Dice desde el primer día que en Zaragoza se siente como en casa, que es feliz, muy feliz, que se quiere quedar mucho más allá del 30 de junio, cuando termina su contrato. Tampoco levanta la voz para pedir nada. En el club, cuenta, ya saben de su felicidad, que al parecer es recíproca. Así que no va a menear el árbol a ver lo que cae en estos momentos definitivos. Es un futbolista de esos de toda la vida, de los de antes. Profesional, íntimo, entrañable, callado por creencia y deber. Nunca ha brillado por encima del equipo. Se diría que ni siquiera se lo permite. Si juega, bien. Si no juega, trabaja. Así le ha ido la temporada, extraña para él, admitida entre tardes de brazalete y etapas oscuras de banquillo o grada, también de enfermería.

El fútbol le había reservado, sin embargo, un regalo para guadarlo en un sitio preferente de la memoria del león. Marcó un gol en el superderbi ante el Huesca, el gol de la victoria, el gol que saca al Zaragoza de los arrabales y lo pone a dos manzanas del centro del ascenso, el gol que tumbó al enemigo íntimo, el gol con el que cualquiera hubiera soñado. La diana fue el premio a la constancia. No es aragonés, no es tozudo pues. Sí es machacón, pertinaz. Y cree en el trabajo. En la previa decía su entrenador que nunca se puede poner en duda el trabajo de Javi Ros, que quizá no puede brillar con el balón como Eguaras, pero que siempre está ahí para partirse la cara. Se la partió literalmente una semana antes cuando tuvo que ocupar el puesto de su paisano.

Dejó en el Reino de León kilómetros de sacrificio que trufó con un pase a la espalda de la defensa local que Borja Iglesias convirtió en el gol de la victoria.
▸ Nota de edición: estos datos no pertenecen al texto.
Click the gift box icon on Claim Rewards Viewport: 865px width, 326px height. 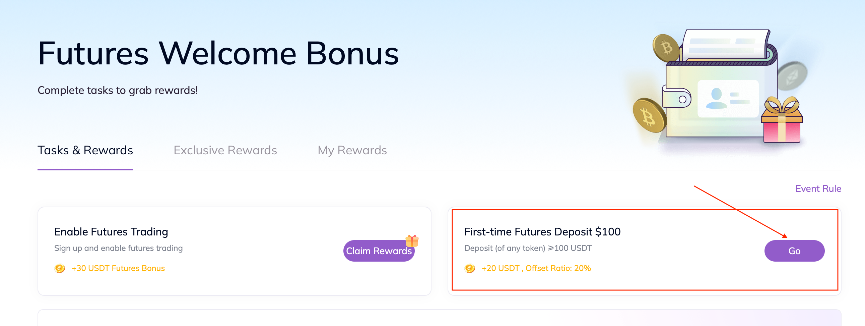[412, 241]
Tres puntos por allá, otros tres por aquí. Los sumó ayer persiguiendo la cabalgada que armó el ariete gallego y continuó Papu con un disparo de pierna mala. El rechace de Remiro fue a una zona aparentemente desierta en la que Ros apareció acelerando empujado por la fe. Un disparo con la zurda, otra parada del portero oscense hacia el espacio en el que el navarro seguía acelerando. Otro toque de zurda, sin nervios, a placer, antes de correr hacia el córner para cantar la victoria con Zapater, al que le brilló la sonrisa como nunca.
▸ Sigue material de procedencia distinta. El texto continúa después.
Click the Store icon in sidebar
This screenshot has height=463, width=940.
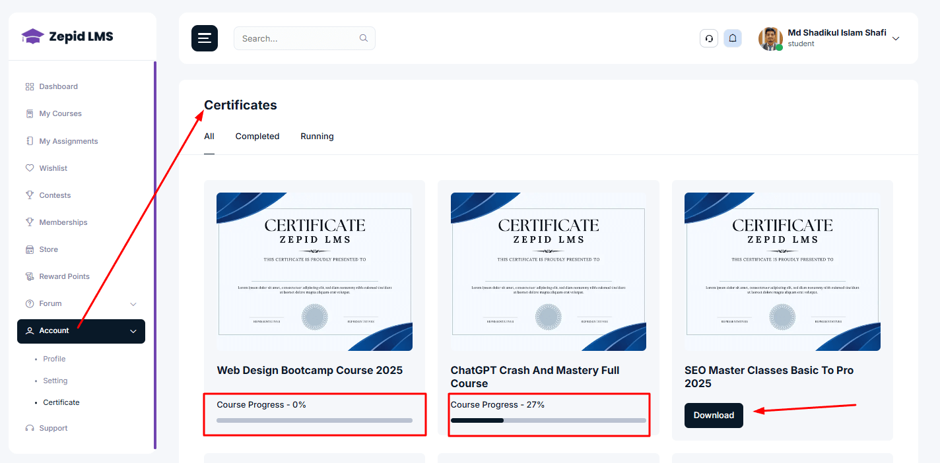29,249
Arriba se desgarró la hinchada gritando venganza con el gol de Ros, que un día antes, cual augur, había contestado en estas páginas una pregunta más: ¿De verdad puede marcar un gol la afición?: «Sin duda. La afición es el plus que tenemos y otros no tienen. Cuando tienes que ir a por un balón y oyes a la gente empujándote detrás, llegas. Ellos te sacan la reserva que te queda», afirmó el navarro. Dicho y hecho antes de cantar, con permiso, un golito a medias.